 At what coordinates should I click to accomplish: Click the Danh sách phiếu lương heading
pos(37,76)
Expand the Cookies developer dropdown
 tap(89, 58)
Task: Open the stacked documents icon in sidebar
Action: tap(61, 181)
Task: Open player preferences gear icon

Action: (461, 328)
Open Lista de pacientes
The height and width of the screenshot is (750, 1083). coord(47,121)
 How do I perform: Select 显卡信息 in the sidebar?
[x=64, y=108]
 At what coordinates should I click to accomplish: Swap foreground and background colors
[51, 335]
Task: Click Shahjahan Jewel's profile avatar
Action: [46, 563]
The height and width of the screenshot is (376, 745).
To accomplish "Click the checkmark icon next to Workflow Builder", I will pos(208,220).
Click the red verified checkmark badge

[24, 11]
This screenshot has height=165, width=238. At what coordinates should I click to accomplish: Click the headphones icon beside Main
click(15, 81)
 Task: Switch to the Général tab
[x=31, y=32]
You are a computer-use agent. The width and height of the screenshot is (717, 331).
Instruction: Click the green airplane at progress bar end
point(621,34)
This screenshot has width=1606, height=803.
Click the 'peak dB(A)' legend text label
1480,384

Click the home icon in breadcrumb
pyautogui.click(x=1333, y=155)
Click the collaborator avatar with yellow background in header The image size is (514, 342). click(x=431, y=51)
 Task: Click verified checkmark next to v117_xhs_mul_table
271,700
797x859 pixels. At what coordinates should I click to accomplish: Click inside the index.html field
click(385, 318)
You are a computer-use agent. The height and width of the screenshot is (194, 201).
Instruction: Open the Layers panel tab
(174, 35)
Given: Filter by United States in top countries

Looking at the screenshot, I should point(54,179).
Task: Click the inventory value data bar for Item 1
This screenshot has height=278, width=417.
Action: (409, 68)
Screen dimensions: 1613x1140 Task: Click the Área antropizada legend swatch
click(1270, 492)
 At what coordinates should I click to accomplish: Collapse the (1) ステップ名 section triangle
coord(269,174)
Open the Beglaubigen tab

◇ ◇ ◇ ◇

*課題の目的:* 上の記録をすべて、一字一句変えずにもう一度書いてください。

*正解:*
 At what coordinates should I click to accomplish: Click the Danh sách phiếu lương heading
pos(37,76)
Expand the Cookies developer dropdown
 tap(89, 58)
Task: Open the stacked documents icon in sidebar
Action: tap(61, 181)
Task: Open player preferences gear icon

Action: (461, 328)
Open Lista de pacientes
The height and width of the screenshot is (750, 1083). coord(47,121)
 How do I perform: Select 显卡信息 in the sidebar?
[x=64, y=108]
 At what coordinates should I click to accomplish: Swap foreground and background colors
[51, 335]
Task: Click Shahjahan Jewel's profile avatar
Action: [46, 563]
The height and width of the screenshot is (376, 745).
To accomplish "Click the checkmark icon next to Workflow Builder", I will pos(208,220).
Click the red verified checkmark badge

[24, 11]
This screenshot has height=165, width=238. At what coordinates should I click to accomplish: Click the headphones icon beside Main
click(15, 81)
 Task: Switch to the Général tab
[x=31, y=32]
You are a computer-use agent. The width and height of the screenshot is (717, 331).
Instruction: Click the green airplane at progress bar end
point(621,34)
This screenshot has width=1606, height=803.
Click the 'peak dB(A)' legend text label
1480,384

Click the home icon in breadcrumb
pyautogui.click(x=1333, y=155)
Click the collaborator avatar with yellow background in header The image size is (514, 342). click(x=431, y=51)
 Task: Click verified checkmark next to v117_xhs_mul_table
271,700
797x859 pixels. At what coordinates should I click to accomplish: Click inside the index.html field
click(385, 318)
You are a computer-use agent. The height and width of the screenshot is (194, 201).
Instruction: Open the Layers panel tab
(174, 35)
Given: Filter by United States in top countries

Looking at the screenshot, I should point(54,179).
Task: Click the inventory value data bar for Item 1
This screenshot has height=278, width=417.
Action: (409, 68)
Screen dimensions: 1613x1140 Task: Click the Área antropizada legend swatch
click(1270, 492)
 At what coordinates should I click to accomplish: Collapse the (1) ステップ名 section triangle
coord(269,174)
Open the Beglaubigen tab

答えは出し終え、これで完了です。